Operation at the third level of the ETC, the cognitive/symbolic level, requires "complex and sophisticated" information processing, in which the individual consciously and strategically plans—prior to creating the art piece—for an expressive and self-satisfying final product. At this level, individuals are able to step outside their own sphere of perception and emotional expression and focus on ways that they interact with the world around them. They may begin to use satire and hidden meanings in their pieces to best express their unique response to their surroundings or situation (symbolic) or use art to plan and to problem-solve (cognitive).

===Creative Level (Cr)===

The final level, which either intersects the previous three levels or transcends above them, is the Creative level. This level symbolizes a wholeness, in which the individual achieves a sense of joy, fulfillment, or wellbeing by taking part in the creative process and expressing the self. This may be accomplished through the integration of the three previous levels (where there was inclusion of all expressive operations in the art-making process; a feeling of oneness) or success in fulfilling an individual's need at any given level, which may be healing in and of itself.

== Implications for art therapy ==

This model of creative functioning has been used by Cornelia Elbrecht as a theoretical framework to support sensorimotor art therapy. It is especially useful within trauma-informed practice because the three levels of creative functioning (K/S P/A C/Sy) can be linked to the three levels of neurobiological functioning as identified by neuroscientist and trauma-expert Bruce Perry in his Neurosequential 'RRR' model: regulate, relate, reason. Each level corresponds to a level of brain functioning which goes from:
1) REGULATING the nervous system thanks to autonomic homeostasis (the brainstem, cerebellum and mid-brain) which is also what happens at a K/S level during sensorimotor art therapy;
2) RELATING thanks to emotional resonance and the perception of facial expressions (the limbic system) which is also what happens at a P/A level when an emotional response occurs in relation to the colour and forms perceived in the artwork;
3) REASONING thanks to the identification of meaning in the process and/or finished product (thanks to the neo-cortex and executive functions), which is what happens at a C/Sy level.

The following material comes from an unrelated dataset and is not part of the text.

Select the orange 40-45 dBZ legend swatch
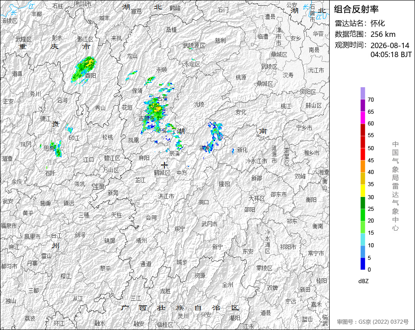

Lusebrink and Hinz in their chapter "The expressive therapies continuum as a framework for the treatment of trauma" describe the continuum's usefulness for distinguishing 'bottom up' and 'top down' processes within psychodynamic art therapy. Within the field of psychodynamic art therapy Mimma Della Cagnoletta in Italy has developed an additional model "The three modalities of the creative process" which offers a framework that has been developed from Thomas Ogden's three states of experience. Instead of linking to neurobiological levels of functioning, Della Cagnoletta places the creative process within an intra- and extra-psychic framework derived from psychoanalytical perspective. As such the modalities explain the way in which the person is relating with their environment in terms of the fears and defense mechanisms that are operating, and the resources that are being activated. Having a simpler practical structure of only 3 modalities, it offers the art therapist an immediate and operational guide in the here and now of the service user’s relationship with the art materials during the creative process.